> _TO DO_: Lines of the material that include the string "will" should be returned.

=== Section Start ===

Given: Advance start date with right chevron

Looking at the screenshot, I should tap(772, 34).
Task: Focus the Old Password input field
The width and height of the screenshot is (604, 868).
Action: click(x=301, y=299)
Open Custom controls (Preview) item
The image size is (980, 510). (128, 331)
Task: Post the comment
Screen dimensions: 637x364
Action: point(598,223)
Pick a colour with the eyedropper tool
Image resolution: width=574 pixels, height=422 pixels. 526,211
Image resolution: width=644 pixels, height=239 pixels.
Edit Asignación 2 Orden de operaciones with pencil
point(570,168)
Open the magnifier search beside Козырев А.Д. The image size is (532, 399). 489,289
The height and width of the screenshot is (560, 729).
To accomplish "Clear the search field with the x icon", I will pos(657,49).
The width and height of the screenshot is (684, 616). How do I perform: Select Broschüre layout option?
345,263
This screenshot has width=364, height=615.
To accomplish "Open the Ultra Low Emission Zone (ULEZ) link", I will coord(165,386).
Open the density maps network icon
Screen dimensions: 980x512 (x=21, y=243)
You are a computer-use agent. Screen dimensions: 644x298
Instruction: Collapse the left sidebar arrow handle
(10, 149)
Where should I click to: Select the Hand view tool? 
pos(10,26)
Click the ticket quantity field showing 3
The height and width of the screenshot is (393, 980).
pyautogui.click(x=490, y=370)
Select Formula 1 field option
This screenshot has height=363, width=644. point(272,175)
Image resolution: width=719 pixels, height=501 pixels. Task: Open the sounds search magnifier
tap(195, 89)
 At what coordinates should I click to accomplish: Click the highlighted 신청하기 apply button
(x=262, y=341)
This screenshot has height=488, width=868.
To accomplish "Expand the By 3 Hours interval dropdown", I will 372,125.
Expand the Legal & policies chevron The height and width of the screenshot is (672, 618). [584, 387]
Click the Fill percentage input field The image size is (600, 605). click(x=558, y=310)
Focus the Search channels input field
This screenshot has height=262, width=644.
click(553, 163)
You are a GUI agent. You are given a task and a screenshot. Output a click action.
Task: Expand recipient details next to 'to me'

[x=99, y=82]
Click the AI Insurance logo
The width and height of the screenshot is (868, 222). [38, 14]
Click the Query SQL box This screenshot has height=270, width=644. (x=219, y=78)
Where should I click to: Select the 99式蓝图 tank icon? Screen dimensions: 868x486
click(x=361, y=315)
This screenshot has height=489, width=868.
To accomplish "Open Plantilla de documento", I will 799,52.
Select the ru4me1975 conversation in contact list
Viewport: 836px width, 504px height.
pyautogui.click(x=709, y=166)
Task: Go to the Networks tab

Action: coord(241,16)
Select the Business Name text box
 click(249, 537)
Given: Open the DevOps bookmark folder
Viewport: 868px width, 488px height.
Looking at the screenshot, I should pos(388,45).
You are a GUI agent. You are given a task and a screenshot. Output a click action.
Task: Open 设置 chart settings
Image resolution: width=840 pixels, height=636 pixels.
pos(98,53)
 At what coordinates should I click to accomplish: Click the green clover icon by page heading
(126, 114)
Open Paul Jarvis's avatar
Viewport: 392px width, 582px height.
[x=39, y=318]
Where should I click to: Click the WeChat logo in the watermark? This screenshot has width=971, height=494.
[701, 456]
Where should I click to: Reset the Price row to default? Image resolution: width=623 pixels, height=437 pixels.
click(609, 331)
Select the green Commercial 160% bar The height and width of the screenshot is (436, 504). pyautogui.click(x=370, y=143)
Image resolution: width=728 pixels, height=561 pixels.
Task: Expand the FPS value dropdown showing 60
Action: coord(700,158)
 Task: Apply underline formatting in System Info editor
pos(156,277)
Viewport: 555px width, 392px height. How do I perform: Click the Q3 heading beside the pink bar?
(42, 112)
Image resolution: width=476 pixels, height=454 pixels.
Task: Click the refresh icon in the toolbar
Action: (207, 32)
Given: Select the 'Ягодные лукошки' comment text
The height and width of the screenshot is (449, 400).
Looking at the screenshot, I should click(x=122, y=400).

=== Section End ===

> _WRITTEN ANSWER_:
To accomplish "Clear the search field with the x icon", I will pos(657,49).
To accomplish "Open the Ultra Low Emission Zone (ULEZ) link", I will coord(165,386).
To accomplish "Expand the By 3 Hours interval dropdown", I will 372,125.
To accomplish "Open Plantilla de documento", I will 799,52.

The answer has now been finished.